Données à venir et facteurs pouvant faire bouger le dollar
L’attention se porte maintenant sur des indicateurs américains susceptibles d’orienter le prochain mouvement du dollar. L’IPC (indice des prix à la consommation, mesure de l’inflation) de février publié mercredi à 12h30 GMT est attendu à +0,3% sur un mois et +2,4% sur un an, avec un IPC « cœur » (inflation hors éléments très variables comme l’énergie et l’alimentation) prévu à +0,2% sur un mois. Jeudi, il y aura les nouvelles demandes d’allocations chômage (première estimation hebdomadaire des personnes demandant une aide) attendues à 215 000, ainsi qu’un discours de la gouverneure de la Fed Bowman à 19h00 GMT. Vendredi, place au PIB (produit intérieur brut, mesure de la croissance économique) préliminaire du T4, au PCE « cœur » de janvier (indice des dépenses de consommation, mesure d’inflation suivie de près par la Fed, hors éléments très variables) à 12h30 GMT, puis à l’indice de confiance de l’Université du Michigan et aux données JOLTS (offres d’emploi et mouvements sur le marché du travail). Le conflit avec l’Iran reste un moteur majeur du dollar. Une hausse du risque ou des prix du pétrole pourrait le soutenir, tandis qu’une baisse des tensions pourrait pousser le DXY plus bas. Le dollar recule car la prime liée au risque d’une guerre avec l’Iran (hausse du dollar due à la peur immédiate) diminue, mais les messages contradictoires de l’administration suggèrent que ce calme pourrait être temporaire. La volatilité (ampleur et vitesse des variations de prix) sur les marchés des devises a baissé, l’indice de volatilité EuroCurrency de Cboe (EVZ, indicateur de volatilité des options liées à l’euro) repassant sous 8,0 après être monté au-dessus de 10 la semaine dernière. Nous pensons que cette baisse de volatilité crée une opportunité, car le risque d’une nouvelle escalade rapide reste élevé. La chute du pétrole de plus de 95$ à près de 85$ le baril pèse sur le dollar, mais il faut se rappeler la réaction des marchés début 2022 face au conflit en Ukraine. Le choc initial a été suivi d’un rebond de soulagement (hausse après une baisse liée à la peur), puis une période plus durable d’instabilité des prix. Toute perturbation confirmée du détroit d’Ormuz, par lequel passent plus de 21 millions de barils de pétrole par jour, inverserait immédiatement cette tendance et ferait monter la demande de dollar comme valeur refuge.Stratégies d’options pour un risque dans les deux sens
Avec la publication des données d’IPC de février aujourd’hui, il faut surveiller toute surprise à la hausse qui pourrait relancer la force du dollar, même sans lien avec la géopolitique.

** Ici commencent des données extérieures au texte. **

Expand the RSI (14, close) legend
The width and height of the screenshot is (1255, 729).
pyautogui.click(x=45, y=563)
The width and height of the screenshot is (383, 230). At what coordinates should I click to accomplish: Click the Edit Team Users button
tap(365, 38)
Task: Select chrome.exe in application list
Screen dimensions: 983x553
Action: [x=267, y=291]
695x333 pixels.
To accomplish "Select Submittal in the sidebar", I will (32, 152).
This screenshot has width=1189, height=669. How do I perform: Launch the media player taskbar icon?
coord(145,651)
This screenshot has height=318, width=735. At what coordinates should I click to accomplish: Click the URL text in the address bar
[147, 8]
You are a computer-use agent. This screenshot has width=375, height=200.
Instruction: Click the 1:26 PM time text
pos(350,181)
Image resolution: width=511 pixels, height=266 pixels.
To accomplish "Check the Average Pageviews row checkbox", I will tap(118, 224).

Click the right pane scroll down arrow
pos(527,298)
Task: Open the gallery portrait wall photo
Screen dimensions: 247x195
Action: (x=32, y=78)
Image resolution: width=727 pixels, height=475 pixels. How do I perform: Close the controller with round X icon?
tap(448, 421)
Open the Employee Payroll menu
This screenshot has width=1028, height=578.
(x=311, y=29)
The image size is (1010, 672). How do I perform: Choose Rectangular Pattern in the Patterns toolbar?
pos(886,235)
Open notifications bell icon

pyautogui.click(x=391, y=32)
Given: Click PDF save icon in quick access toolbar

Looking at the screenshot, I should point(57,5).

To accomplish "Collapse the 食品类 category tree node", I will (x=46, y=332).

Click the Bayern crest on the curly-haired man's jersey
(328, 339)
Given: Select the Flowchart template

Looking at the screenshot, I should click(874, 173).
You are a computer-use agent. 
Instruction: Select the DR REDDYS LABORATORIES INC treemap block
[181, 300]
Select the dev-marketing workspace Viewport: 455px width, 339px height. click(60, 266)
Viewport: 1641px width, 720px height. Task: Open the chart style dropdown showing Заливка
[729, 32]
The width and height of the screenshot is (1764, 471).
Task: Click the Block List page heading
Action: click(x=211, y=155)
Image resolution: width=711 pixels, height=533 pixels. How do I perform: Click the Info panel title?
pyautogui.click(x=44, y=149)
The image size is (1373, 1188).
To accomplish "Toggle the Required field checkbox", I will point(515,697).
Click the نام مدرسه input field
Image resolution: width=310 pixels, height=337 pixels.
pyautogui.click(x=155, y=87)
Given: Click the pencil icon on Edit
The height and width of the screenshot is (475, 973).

Un chiffre au-dessus de la prévision annuelle de 2,4% renforcerait la position « dure » de la Réserve fédérale (Fed, banque centrale des États-Unis, qui peut maintenir des taux élevés pour combattre l’inflation) et limiterait probablement une nouvelle baisse du dollar. Ainsi, nous voyons un intérêt à acheter des options d’achat (call, droit d’acheter à un prix fixé) sur le DXY à courte échéance (durée courte) et « hors de la monnaie » (prix d’exercice peu probable à atteindre immédiatement), comme moyen peu coûteux de se placer pour une inflation plus forte que prévu ou une mauvaise nouvelle géopolitique. Ces signaux contradictoires rendent les paris de direction (parier seulement sur une hausse ou une baisse) risqués, ce qui rend plus attractives les stratégies qui profitent de la volatilité. Il faut envisager des straddles acheteurs (stratégie consistant à acheter un call et un put) sur des ETF (fonds cotés en Bourse) de grandes paires de devises. Cette stratégie consiste à acheter à la fois une option d’achat et une option de vente (put, droit de vendre à un prix fixé) au même prix d’exercice. La position devient rentable si le dollar fait un mouvement fort dans un sens ou dans l’autre à mesure que la situation géopolitique et les données économiques se clarifient. En regardant vers les données de PCE et de PIB de vendredi, le marché obtiendra une nouvelle lecture de la santé économique sous-jacente des États-Unis. Des données solides offriraient un soutien de base au dollar et justifieraient la prudence de la Fed à baisser les taux. À l’inverse, une faiblesse inattendue pourrait retirer ce soutien et accélérer une vente du dollar si le conflit avec l’Iran continue de s’apaiser.